Exact reproduction is needed for the lines from the one with "read more >> (256, 1730)" to the end of the listing below, and for no other lines.

**Information given:**
★ ★ ★ ★
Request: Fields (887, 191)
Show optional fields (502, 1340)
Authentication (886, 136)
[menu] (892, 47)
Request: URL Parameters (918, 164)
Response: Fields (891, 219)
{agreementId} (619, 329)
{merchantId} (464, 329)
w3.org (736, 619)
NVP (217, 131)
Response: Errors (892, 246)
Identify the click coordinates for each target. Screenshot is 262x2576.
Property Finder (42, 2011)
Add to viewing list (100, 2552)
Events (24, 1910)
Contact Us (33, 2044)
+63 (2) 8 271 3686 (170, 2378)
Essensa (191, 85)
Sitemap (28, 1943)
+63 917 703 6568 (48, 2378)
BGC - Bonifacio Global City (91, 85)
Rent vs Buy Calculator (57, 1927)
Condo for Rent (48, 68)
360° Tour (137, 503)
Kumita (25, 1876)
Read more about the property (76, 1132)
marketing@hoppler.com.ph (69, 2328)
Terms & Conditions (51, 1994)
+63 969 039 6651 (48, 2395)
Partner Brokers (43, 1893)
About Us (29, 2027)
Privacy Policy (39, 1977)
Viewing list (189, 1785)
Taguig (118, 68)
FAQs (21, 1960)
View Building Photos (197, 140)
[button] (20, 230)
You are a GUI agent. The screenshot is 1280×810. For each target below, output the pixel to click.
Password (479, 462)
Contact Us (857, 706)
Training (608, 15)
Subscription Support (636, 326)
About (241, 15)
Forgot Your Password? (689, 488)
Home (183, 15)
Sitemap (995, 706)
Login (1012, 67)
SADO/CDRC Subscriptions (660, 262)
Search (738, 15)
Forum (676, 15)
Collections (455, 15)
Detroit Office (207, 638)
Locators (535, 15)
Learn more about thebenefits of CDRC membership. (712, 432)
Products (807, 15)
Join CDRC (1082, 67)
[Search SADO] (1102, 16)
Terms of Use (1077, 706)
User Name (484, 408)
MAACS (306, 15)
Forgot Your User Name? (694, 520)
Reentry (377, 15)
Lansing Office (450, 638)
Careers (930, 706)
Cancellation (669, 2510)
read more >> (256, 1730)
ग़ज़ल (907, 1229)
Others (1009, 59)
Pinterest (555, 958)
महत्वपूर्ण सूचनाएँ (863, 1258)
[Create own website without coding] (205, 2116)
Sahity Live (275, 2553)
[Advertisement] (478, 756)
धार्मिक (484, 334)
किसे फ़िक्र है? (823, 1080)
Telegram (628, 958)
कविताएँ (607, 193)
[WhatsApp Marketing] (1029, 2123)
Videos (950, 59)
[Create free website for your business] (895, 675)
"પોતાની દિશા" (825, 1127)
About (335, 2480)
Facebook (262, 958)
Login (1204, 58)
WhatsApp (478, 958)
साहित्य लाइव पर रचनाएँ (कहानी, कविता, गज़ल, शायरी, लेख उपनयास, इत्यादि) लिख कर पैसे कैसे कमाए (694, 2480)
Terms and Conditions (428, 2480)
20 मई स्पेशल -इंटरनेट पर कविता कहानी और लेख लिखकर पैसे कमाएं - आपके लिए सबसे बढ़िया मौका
★ ★ ★ ★
**Result of this exercise:**
read more >> (256, 1730)
ग़ज़ल (907, 1229)
Others (1009, 59)
Pinterest (555, 958)
महत्वपूर्ण सूचनाएँ (863, 1258)
[Create own website without coding] (205, 2116)
Sahity Live (275, 2553)
[Advertisement] (478, 756)
धार्मिक (484, 334)
किसे फ़िक्र है? (823, 1080)
Telegram (628, 958)
कविताएँ (607, 193)
[WhatsApp Marketing] (1029, 2123)
Videos (950, 59)
[Create free website for your business] (895, 675)
"પોતાની દિશા" (825, 1127)
About (335, 2480)
Facebook (262, 958)
Login (1204, 58)
WhatsApp (478, 958)
साहित्य लाइव पर रचनाएँ (कहानी, कविता, गज़ल, शायरी, लेख उपनयास, इत्यादि) लिख कर पैसे कैसे कमाए (694, 2480)
Terms and Conditions (428, 2480)
20 मई स्पेशल -इंटरनेट पर कविता कहानी और लेख लिखकर पैसे कमाएं - आपके लिए सबसे बढ़िया मौका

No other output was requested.